Work item ->
The answer should consist of all the entries, repeated word for word.

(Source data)
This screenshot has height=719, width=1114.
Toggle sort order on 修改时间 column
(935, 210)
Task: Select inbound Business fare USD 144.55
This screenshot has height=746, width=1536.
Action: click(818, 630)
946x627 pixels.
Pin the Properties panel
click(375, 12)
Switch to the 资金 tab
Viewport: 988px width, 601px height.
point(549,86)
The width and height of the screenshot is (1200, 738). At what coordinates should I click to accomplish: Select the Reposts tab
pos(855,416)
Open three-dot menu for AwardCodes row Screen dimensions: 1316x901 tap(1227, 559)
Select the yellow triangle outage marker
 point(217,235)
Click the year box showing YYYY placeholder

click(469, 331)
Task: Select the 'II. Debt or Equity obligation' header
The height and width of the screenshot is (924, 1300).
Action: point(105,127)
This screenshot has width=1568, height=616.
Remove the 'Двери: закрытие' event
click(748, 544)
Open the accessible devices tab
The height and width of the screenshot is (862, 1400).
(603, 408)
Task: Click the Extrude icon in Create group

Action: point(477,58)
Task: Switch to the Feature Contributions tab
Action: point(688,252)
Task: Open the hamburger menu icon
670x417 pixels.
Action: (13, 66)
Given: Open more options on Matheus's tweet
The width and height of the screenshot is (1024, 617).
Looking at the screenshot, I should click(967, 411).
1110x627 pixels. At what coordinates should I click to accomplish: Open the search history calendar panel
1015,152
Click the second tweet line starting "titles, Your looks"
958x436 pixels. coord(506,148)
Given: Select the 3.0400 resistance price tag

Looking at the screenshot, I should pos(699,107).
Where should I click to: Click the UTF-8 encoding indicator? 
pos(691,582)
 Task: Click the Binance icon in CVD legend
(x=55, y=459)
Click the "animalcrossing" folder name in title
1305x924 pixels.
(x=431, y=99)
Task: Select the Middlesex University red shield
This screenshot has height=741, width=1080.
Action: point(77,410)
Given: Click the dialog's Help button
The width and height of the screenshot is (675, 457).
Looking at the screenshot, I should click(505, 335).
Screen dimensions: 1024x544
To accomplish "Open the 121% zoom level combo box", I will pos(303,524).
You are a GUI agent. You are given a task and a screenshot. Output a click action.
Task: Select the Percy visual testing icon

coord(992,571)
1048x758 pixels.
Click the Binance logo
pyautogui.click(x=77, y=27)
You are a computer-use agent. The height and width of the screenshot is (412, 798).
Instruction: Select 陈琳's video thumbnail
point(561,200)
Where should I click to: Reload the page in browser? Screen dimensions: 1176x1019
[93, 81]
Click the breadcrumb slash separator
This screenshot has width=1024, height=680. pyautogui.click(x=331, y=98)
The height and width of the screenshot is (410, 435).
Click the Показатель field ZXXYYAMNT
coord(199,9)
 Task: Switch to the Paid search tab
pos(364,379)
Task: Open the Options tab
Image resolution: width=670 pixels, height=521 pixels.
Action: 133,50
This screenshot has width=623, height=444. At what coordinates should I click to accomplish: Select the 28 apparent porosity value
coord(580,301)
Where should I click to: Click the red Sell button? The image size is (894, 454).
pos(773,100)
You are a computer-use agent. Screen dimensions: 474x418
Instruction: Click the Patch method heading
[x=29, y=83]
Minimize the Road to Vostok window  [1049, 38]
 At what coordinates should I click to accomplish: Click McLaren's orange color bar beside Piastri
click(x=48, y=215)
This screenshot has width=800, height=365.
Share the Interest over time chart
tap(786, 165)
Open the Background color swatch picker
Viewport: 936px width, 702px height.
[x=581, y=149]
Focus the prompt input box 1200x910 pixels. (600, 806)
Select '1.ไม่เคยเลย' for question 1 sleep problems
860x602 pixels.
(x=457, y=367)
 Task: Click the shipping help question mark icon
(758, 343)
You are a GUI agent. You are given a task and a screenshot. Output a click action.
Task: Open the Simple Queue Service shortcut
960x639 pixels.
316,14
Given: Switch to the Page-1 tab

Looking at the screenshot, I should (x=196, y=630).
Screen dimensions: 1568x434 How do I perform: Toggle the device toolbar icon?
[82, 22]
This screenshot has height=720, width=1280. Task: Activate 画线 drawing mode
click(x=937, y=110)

Result for this exercise ->
This screenshot has height=719, width=1114.
Toggle sort order on 修改时间 column
(935, 210)
Task: Select inbound Business fare USD 144.55
This screenshot has height=746, width=1536.
Action: click(818, 630)
946x627 pixels.
Pin the Properties panel
click(375, 12)
Switch to the 资金 tab
Viewport: 988px width, 601px height.
point(549,86)
The width and height of the screenshot is (1200, 738). At what coordinates should I click to accomplish: Select the Reposts tab
pos(855,416)
Open three-dot menu for AwardCodes row Screen dimensions: 1316x901 tap(1227, 559)
Select the yellow triangle outage marker
 point(217,235)
Click the year box showing YYYY placeholder

click(469, 331)
Task: Select the 'II. Debt or Equity obligation' header
The height and width of the screenshot is (924, 1300).
Action: point(105,127)
This screenshot has width=1568, height=616.
Remove the 'Двери: закрытие' event
click(748, 544)
Open the accessible devices tab
The height and width of the screenshot is (862, 1400).
(603, 408)
Task: Click the Extrude icon in Create group

Action: point(477,58)
Task: Switch to the Feature Contributions tab
Action: point(688,252)
Task: Open the hamburger menu icon
670x417 pixels.
Action: (13, 66)
Given: Open more options on Matheus's tweet
The width and height of the screenshot is (1024, 617).
Looking at the screenshot, I should click(967, 411).
1110x627 pixels. At what coordinates should I click to accomplish: Open the search history calendar panel
1015,152
Click the second tweet line starting "titles, Your looks"
958x436 pixels. coord(506,148)
Given: Select the 3.0400 resistance price tag

Looking at the screenshot, I should pos(699,107).
Where should I click to: Click the UTF-8 encoding indicator? 
pos(691,582)
 Task: Click the Binance icon in CVD legend
(x=55, y=459)
Click the "animalcrossing" folder name in title
1305x924 pixels.
(x=431, y=99)
Task: Select the Middlesex University red shield
This screenshot has height=741, width=1080.
Action: point(77,410)
Given: Click the dialog's Help button
The width and height of the screenshot is (675, 457).
Looking at the screenshot, I should click(505, 335).
Screen dimensions: 1024x544
To accomplish "Open the 121% zoom level combo box", I will pos(303,524).
You are a GUI agent. You are given a task and a screenshot. Output a click action.
Task: Select the Percy visual testing icon

coord(992,571)
1048x758 pixels.
Click the Binance logo
pyautogui.click(x=77, y=27)
You are a computer-use agent. The height and width of the screenshot is (412, 798).
Instruction: Select 陈琳's video thumbnail
point(561,200)
Where should I click to: Reload the page in browser? Screen dimensions: 1176x1019
[93, 81]
Click the breadcrumb slash separator
This screenshot has width=1024, height=680. pyautogui.click(x=331, y=98)
The height and width of the screenshot is (410, 435).
Click the Показатель field ZXXYYAMNT
coord(199,9)
 Task: Switch to the Paid search tab
pos(364,379)
Task: Open the Options tab
Image resolution: width=670 pixels, height=521 pixels.
Action: 133,50
This screenshot has width=623, height=444. At what coordinates should I click to accomplish: Select the 28 apparent porosity value
coord(580,301)
Where should I click to: Click the red Sell button? The image size is (894, 454).
pos(773,100)
You are a computer-use agent. Screen dimensions: 474x418
Instruction: Click the Patch method heading
[x=29, y=83]
Minimize the Road to Vostok window  [1049, 38]
 At what coordinates should I click to accomplish: Click McLaren's orange color bar beside Piastri
click(x=48, y=215)
This screenshot has width=800, height=365.
Share the Interest over time chart
tap(786, 165)
Open the Background color swatch picker
Viewport: 936px width, 702px height.
[x=581, y=149]
Focus the prompt input box 1200x910 pixels. (600, 806)
Select '1.ไม่เคยเลย' for question 1 sleep problems
860x602 pixels.
(x=457, y=367)
 Task: Click the shipping help question mark icon
(758, 343)
You are a GUI agent. You are given a task and a screenshot. Output a click action.
Task: Open the Simple Queue Service shortcut
960x639 pixels.
316,14
Given: Switch to the Page-1 tab

Looking at the screenshot, I should (x=196, y=630).
Screen dimensions: 1568x434 How do I perform: Toggle the device toolbar icon?
[82, 22]
This screenshot has height=720, width=1280. Task: Activate 画线 drawing mode
click(x=937, y=110)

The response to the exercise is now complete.